━━━━━ Data provided ━━━━━
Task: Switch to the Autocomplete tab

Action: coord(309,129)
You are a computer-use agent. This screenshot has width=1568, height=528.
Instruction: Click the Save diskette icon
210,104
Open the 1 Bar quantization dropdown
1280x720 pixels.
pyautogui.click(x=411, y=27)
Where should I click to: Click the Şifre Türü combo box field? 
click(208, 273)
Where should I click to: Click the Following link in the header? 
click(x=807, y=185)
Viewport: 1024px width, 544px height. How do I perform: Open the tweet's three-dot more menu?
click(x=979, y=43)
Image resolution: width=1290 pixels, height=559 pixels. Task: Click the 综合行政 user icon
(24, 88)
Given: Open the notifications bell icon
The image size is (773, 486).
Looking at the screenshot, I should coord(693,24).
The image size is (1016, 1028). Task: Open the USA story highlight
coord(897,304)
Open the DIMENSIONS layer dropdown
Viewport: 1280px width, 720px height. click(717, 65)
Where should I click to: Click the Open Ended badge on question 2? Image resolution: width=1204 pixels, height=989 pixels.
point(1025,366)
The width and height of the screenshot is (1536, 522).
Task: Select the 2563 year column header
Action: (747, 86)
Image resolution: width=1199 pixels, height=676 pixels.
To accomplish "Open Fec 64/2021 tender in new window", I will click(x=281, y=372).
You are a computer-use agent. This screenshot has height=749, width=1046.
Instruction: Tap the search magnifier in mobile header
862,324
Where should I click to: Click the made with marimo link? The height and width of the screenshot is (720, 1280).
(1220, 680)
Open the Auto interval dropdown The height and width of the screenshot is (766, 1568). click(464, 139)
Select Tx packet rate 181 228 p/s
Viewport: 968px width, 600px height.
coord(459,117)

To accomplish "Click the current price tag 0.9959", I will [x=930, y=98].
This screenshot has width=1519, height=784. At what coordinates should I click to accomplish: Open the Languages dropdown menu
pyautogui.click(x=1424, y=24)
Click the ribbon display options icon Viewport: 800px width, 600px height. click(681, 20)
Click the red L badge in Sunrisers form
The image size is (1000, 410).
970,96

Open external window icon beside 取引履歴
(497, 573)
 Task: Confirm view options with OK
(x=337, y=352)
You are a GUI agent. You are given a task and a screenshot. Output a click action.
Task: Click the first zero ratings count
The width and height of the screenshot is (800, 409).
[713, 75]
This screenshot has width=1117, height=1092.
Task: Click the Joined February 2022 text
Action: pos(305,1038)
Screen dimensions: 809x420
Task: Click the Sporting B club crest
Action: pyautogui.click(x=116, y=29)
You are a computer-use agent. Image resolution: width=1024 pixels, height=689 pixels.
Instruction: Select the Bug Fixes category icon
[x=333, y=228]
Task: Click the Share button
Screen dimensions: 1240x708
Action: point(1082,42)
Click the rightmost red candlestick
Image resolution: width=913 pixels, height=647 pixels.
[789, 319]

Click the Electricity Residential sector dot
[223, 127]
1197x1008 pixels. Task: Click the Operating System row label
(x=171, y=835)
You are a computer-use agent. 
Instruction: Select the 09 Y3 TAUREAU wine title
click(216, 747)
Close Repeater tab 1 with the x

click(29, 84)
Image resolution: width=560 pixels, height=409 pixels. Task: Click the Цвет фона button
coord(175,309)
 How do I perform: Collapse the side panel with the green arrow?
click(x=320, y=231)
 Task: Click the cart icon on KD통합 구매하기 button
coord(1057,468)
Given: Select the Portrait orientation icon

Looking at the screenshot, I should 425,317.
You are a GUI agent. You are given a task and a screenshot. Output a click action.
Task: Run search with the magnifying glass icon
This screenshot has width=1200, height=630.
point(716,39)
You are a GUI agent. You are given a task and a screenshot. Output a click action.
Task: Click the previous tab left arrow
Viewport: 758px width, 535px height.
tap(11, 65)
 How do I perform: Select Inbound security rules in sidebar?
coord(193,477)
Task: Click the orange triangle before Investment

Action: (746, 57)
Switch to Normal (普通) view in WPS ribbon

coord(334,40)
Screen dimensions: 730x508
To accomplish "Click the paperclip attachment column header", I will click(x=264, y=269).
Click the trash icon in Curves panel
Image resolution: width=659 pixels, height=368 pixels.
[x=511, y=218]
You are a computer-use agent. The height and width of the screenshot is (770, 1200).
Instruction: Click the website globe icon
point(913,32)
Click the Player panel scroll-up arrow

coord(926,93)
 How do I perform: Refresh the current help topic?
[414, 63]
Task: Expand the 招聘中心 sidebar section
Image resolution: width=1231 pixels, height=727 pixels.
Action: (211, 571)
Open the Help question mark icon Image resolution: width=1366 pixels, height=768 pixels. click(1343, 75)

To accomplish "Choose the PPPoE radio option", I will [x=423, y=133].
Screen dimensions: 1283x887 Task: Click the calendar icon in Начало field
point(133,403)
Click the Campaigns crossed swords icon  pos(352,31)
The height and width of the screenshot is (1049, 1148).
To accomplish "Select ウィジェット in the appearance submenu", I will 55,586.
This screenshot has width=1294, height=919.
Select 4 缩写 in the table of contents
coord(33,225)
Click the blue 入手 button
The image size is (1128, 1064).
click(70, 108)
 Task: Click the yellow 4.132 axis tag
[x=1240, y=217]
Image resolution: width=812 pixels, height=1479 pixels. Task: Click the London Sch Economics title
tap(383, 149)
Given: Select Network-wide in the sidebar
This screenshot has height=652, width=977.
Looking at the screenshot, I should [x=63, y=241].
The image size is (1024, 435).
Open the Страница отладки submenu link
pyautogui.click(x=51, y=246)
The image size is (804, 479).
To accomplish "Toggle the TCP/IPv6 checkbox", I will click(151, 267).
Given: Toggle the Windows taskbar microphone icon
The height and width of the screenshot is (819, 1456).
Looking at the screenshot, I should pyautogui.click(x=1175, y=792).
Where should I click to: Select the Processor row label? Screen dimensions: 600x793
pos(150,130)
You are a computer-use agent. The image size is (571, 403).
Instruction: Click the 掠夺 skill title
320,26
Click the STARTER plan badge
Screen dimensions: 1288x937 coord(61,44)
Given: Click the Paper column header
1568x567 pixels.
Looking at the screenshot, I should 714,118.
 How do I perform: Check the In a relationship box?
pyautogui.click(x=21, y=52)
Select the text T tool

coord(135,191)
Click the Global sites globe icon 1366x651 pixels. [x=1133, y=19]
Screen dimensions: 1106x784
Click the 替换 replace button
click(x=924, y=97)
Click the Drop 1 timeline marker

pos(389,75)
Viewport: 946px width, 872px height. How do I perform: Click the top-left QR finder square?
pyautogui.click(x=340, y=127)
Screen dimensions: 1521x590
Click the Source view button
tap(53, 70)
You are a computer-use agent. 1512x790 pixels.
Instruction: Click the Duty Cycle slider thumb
━━━━━
What is being asked ::
Nothing in the records may be left out; transcribe all of them exactly.

Task response ::
Task: Switch to the Autocomplete tab

Action: coord(309,129)
You are a computer-use agent. This screenshot has width=1568, height=528.
Instruction: Click the Save diskette icon
210,104
Open the 1 Bar quantization dropdown
1280x720 pixels.
pyautogui.click(x=411, y=27)
Where should I click to: Click the Şifre Türü combo box field? 
click(208, 273)
Where should I click to: Click the Following link in the header? 
click(x=807, y=185)
Viewport: 1024px width, 544px height. How do I perform: Open the tweet's three-dot more menu?
click(x=979, y=43)
Image resolution: width=1290 pixels, height=559 pixels. Task: Click the 综合行政 user icon
(24, 88)
Given: Open the notifications bell icon
The image size is (773, 486).
Looking at the screenshot, I should coord(693,24).
The image size is (1016, 1028). Task: Open the USA story highlight
coord(897,304)
Open the DIMENSIONS layer dropdown
Viewport: 1280px width, 720px height. click(717, 65)
Where should I click to: Click the Open Ended badge on question 2? Image resolution: width=1204 pixels, height=989 pixels.
point(1025,366)
The width and height of the screenshot is (1536, 522).
Task: Select the 2563 year column header
Action: (747, 86)
Image resolution: width=1199 pixels, height=676 pixels.
To accomplish "Open Fec 64/2021 tender in new window", I will click(x=281, y=372).
You are a computer-use agent. This screenshot has height=749, width=1046.
Instruction: Tap the search magnifier in mobile header
862,324
Where should I click to: Click the made with marimo link? The height and width of the screenshot is (720, 1280).
(1220, 680)
Open the Auto interval dropdown The height and width of the screenshot is (766, 1568). click(464, 139)
Select Tx packet rate 181 228 p/s
Viewport: 968px width, 600px height.
coord(459,117)

To accomplish "Click the current price tag 0.9959", I will [x=930, y=98].
This screenshot has width=1519, height=784. At what coordinates should I click to accomplish: Open the Languages dropdown menu
pyautogui.click(x=1424, y=24)
Click the ribbon display options icon Viewport: 800px width, 600px height. click(681, 20)
Click the red L badge in Sunrisers form
The image size is (1000, 410).
970,96

Open external window icon beside 取引履歴
(497, 573)
 Task: Confirm view options with OK
(x=337, y=352)
You are a GUI agent. You are given a task and a screenshot. Output a click action.
Task: Click the first zero ratings count
The width and height of the screenshot is (800, 409).
[713, 75]
This screenshot has width=1117, height=1092.
Task: Click the Joined February 2022 text
Action: pos(305,1038)
Screen dimensions: 809x420
Task: Click the Sporting B club crest
Action: pyautogui.click(x=116, y=29)
You are a computer-use agent. Image resolution: width=1024 pixels, height=689 pixels.
Instruction: Select the Bug Fixes category icon
[x=333, y=228]
Task: Click the Share button
Screen dimensions: 1240x708
Action: point(1082,42)
Click the rightmost red candlestick
Image resolution: width=913 pixels, height=647 pixels.
[789, 319]

Click the Electricity Residential sector dot
[223, 127]
1197x1008 pixels. Task: Click the Operating System row label
(x=171, y=835)
You are a computer-use agent. 
Instruction: Select the 09 Y3 TAUREAU wine title
click(216, 747)
Close Repeater tab 1 with the x

click(29, 84)
Image resolution: width=560 pixels, height=409 pixels. Task: Click the Цвет фона button
coord(175,309)
 How do I perform: Collapse the side panel with the green arrow?
click(x=320, y=231)
 Task: Click the cart icon on KD통합 구매하기 button
coord(1057,468)
Given: Select the Portrait orientation icon

Looking at the screenshot, I should 425,317.
You are a GUI agent. You are given a task and a screenshot. Output a click action.
Task: Run search with the magnifying glass icon
This screenshot has width=1200, height=630.
point(716,39)
You are a GUI agent. You are given a task and a screenshot. Output a click action.
Task: Click the previous tab left arrow
Viewport: 758px width, 535px height.
tap(11, 65)
 How do I perform: Select Inbound security rules in sidebar?
coord(193,477)
Task: Click the orange triangle before Investment

Action: (746, 57)
Switch to Normal (普通) view in WPS ribbon

coord(334,40)
Screen dimensions: 730x508
To accomplish "Click the paperclip attachment column header", I will click(x=264, y=269).
Click the trash icon in Curves panel
Image resolution: width=659 pixels, height=368 pixels.
[x=511, y=218]
You are a computer-use agent. The height and width of the screenshot is (770, 1200).
Instruction: Click the website globe icon
point(913,32)
Click the Player panel scroll-up arrow

coord(926,93)
 How do I perform: Refresh the current help topic?
[414, 63]
Task: Expand the 招聘中心 sidebar section
Image resolution: width=1231 pixels, height=727 pixels.
Action: (211, 571)
Open the Help question mark icon Image resolution: width=1366 pixels, height=768 pixels. click(1343, 75)

To accomplish "Choose the PPPoE radio option", I will [x=423, y=133].
Screen dimensions: 1283x887 Task: Click the calendar icon in Начало field
point(133,403)
Click the Campaigns crossed swords icon  pos(352,31)
The height and width of the screenshot is (1049, 1148).
To accomplish "Select ウィジェット in the appearance submenu", I will 55,586.
This screenshot has width=1294, height=919.
Select 4 缩写 in the table of contents
coord(33,225)
Click the blue 入手 button
The image size is (1128, 1064).
click(70, 108)
 Task: Click the yellow 4.132 axis tag
[x=1240, y=217]
Image resolution: width=812 pixels, height=1479 pixels. Task: Click the London Sch Economics title
tap(383, 149)
Given: Select Network-wide in the sidebar
This screenshot has height=652, width=977.
Looking at the screenshot, I should [x=63, y=241].
The image size is (1024, 435).
Open the Страница отладки submenu link
pyautogui.click(x=51, y=246)
The image size is (804, 479).
To accomplish "Toggle the TCP/IPv6 checkbox", I will click(151, 267).
Given: Toggle the Windows taskbar microphone icon
The height and width of the screenshot is (819, 1456).
Looking at the screenshot, I should pyautogui.click(x=1175, y=792).
Where should I click to: Select the Processor row label? Screen dimensions: 600x793
pos(150,130)
You are a computer-use agent. The image size is (571, 403).
Instruction: Click the 掠夺 skill title
320,26
Click the STARTER plan badge
Screen dimensions: 1288x937 coord(61,44)
Given: Click the Paper column header
1568x567 pixels.
Looking at the screenshot, I should 714,118.
 How do I perform: Check the In a relationship box?
pyautogui.click(x=21, y=52)
Select the text T tool

coord(135,191)
Click the Global sites globe icon 1366x651 pixels. [x=1133, y=19]
Screen dimensions: 1106x784
Click the 替换 replace button
click(x=924, y=97)
Click the Drop 1 timeline marker

pos(389,75)
Viewport: 946px width, 872px height. How do I perform: Click the top-left QR finder square?
pyautogui.click(x=340, y=127)
Screen dimensions: 1521x590
Click the Source view button
tap(53, 70)
You are a computer-use agent. 1512x790 pixels.
Instruction: Click the Duty Cycle slider thumb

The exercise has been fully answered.